Dixième anniversaire de la Révolution tunisienne...

Chacun y va de sa plume pour ce dixième anniversaire de la Révolution. En ce qui me concerne, je ne suis ni amer, ni déçu et si c'était à refaire, je ne dirais pas non. Evidemment, si l'on parle du volet socio-économique, on ne peut que constater l'échec total de la dite révolution. Alors me diriez-vous, quoi donc retenir de ce machin ?

Je dis juste que le simple fait que le concept ait été injecté dans ce territoire nommé Tunisie, est en soi une révolution. Je sais, il s'agit là d'une pensée tautologique. Tant qu'il n'est pas mort -le concept-, comme c'est le cas chez nos voisins arabes, alors nous pouvons continuer à espérer...

ANNIV_REVOLUTION

Et sinon je vous invite à lire ma dernière interview sur Jeune Afrique ici

Ajouté le 18 Décembre :

Depuis hier je me disais qu'il fallait faire comme tout le monde et tenter d'exprimer une pensée digne de 10 ans de révolution. Mais les mots ne me venaient pas alors que des idées contradictoires, voire choquantes, n'ont cessé de se bousculer dans ma tête. A ce stade je ne sais toujours pas ce que je vais écrire. Je compte sur l'écriture automatique pour accoucher ces pensées que je vous livre ici à l'état brute et de façon éparse :

1- Je me rends compte par exemple, que l'idée de révolution m'intéresse davantage que la Tunisie en tant que pays, culture, entité politique. C'est étrange pour moi de constater cette évidence. Ce territoire nommé Tunisie ne serait donc que le laboratoire de la chose révolutionnaire qui m'a été donnée d'observer par le hasard de ma naissance.

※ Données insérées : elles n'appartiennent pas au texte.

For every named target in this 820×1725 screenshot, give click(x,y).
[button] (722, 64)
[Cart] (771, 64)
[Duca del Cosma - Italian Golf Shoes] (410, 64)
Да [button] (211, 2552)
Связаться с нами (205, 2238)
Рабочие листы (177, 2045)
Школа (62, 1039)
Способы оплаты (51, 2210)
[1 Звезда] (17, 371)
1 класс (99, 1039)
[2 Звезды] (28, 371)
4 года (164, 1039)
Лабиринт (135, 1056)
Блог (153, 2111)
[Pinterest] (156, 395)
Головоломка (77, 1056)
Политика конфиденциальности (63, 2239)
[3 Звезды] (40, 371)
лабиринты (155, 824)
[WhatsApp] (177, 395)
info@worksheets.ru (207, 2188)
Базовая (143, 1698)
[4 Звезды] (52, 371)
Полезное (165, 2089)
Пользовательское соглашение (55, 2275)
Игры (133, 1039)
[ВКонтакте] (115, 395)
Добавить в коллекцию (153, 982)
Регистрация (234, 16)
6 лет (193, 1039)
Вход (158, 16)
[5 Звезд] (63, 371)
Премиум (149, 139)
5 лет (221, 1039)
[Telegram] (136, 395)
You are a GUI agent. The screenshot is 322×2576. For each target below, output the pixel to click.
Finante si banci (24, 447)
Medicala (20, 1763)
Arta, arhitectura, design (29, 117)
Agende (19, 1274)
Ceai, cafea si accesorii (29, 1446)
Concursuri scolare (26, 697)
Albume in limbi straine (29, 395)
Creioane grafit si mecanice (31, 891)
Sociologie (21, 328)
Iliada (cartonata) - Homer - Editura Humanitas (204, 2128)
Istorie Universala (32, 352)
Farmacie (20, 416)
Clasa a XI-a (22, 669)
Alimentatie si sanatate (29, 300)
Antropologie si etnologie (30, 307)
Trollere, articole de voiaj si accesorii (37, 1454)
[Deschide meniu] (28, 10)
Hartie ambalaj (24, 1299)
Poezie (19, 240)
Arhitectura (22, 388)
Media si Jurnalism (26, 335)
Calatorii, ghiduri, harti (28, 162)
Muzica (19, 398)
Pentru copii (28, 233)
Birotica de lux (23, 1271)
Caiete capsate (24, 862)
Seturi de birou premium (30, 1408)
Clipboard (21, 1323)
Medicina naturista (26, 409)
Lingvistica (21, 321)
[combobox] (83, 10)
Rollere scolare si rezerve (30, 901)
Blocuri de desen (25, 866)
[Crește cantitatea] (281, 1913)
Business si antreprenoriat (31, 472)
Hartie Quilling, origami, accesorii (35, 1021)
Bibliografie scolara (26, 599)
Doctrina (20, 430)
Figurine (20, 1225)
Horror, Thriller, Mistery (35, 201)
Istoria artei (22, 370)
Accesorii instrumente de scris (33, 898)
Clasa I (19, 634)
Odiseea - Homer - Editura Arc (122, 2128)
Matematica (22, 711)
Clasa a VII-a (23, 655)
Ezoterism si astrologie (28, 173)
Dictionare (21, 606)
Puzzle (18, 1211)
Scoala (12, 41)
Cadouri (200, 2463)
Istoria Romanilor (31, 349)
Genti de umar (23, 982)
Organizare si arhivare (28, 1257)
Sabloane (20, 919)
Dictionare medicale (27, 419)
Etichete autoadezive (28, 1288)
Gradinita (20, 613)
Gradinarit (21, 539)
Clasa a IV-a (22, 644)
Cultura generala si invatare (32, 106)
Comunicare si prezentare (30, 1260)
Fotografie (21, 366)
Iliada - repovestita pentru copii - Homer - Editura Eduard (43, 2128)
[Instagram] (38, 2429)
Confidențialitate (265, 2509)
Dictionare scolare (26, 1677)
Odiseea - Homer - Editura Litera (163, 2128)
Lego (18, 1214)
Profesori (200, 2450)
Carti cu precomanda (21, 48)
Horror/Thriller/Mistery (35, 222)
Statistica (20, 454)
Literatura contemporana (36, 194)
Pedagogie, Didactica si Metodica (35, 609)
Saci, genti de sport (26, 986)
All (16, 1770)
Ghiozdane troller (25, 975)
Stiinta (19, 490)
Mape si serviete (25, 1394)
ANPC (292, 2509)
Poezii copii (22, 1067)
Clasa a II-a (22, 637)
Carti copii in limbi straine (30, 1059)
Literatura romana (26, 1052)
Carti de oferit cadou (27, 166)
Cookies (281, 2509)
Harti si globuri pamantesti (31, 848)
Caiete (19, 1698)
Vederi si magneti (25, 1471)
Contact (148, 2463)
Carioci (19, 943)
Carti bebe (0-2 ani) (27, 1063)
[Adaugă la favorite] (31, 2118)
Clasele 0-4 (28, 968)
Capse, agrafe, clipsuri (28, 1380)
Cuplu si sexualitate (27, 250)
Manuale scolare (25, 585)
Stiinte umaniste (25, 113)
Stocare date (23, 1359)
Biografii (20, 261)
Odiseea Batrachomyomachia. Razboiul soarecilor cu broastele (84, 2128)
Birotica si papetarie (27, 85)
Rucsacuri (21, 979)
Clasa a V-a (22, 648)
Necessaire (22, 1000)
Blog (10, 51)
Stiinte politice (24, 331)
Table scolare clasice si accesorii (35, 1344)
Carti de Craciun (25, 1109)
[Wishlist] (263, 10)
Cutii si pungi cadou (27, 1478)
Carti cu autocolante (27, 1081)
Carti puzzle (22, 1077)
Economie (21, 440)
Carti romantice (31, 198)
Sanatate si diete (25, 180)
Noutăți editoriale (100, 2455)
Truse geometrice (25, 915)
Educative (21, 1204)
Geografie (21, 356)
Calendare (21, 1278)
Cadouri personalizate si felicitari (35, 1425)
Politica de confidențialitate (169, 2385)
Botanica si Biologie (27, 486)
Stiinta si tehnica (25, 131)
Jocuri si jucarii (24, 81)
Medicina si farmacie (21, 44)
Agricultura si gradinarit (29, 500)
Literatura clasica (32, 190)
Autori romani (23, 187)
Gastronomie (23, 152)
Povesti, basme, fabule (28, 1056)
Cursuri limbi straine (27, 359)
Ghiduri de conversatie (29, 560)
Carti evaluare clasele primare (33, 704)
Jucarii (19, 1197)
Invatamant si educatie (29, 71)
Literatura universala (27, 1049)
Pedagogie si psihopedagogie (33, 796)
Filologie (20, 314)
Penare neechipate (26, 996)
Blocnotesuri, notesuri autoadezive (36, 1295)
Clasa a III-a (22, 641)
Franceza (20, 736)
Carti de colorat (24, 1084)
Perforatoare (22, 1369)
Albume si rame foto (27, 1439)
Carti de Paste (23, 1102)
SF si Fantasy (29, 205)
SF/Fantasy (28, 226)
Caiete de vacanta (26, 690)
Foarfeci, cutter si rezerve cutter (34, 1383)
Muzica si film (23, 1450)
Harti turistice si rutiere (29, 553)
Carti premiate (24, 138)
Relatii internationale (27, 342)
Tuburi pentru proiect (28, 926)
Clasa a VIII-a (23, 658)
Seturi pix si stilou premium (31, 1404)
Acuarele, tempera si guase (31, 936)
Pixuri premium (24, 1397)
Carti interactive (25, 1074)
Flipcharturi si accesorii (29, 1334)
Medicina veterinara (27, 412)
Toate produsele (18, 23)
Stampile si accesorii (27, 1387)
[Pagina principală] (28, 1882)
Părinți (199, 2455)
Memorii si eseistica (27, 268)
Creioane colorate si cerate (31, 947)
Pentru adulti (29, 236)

2- La révolution ne serait pas un moyen pour atteindre un objectif de bien commun, de développement ou de démocratie. La révolution EST l'objectif. Elle n'est pas un instant T de l'histoire, elle est la durée indéterminée. Elle est un chemin sans destination. Et comme tout chemin, elle traverse un relief avec ses montées et ses descentes, ses sommets et ses ravins.

3- En Tunisie, on a observé son jaillissement il y a dix ans. Alors qu'elle nous a mis dans le ravin, on peut constater qu'elle continue à nous guider contrairement à nos voisins arabes. Aucun général, aucun militaire aucun flic n'a -encore- sonné la fin du bal. Elle est là parce que Moussi et Makhlouf cohabitent sous la même coupole et parce qu'un extraterrestre loge à Carthage.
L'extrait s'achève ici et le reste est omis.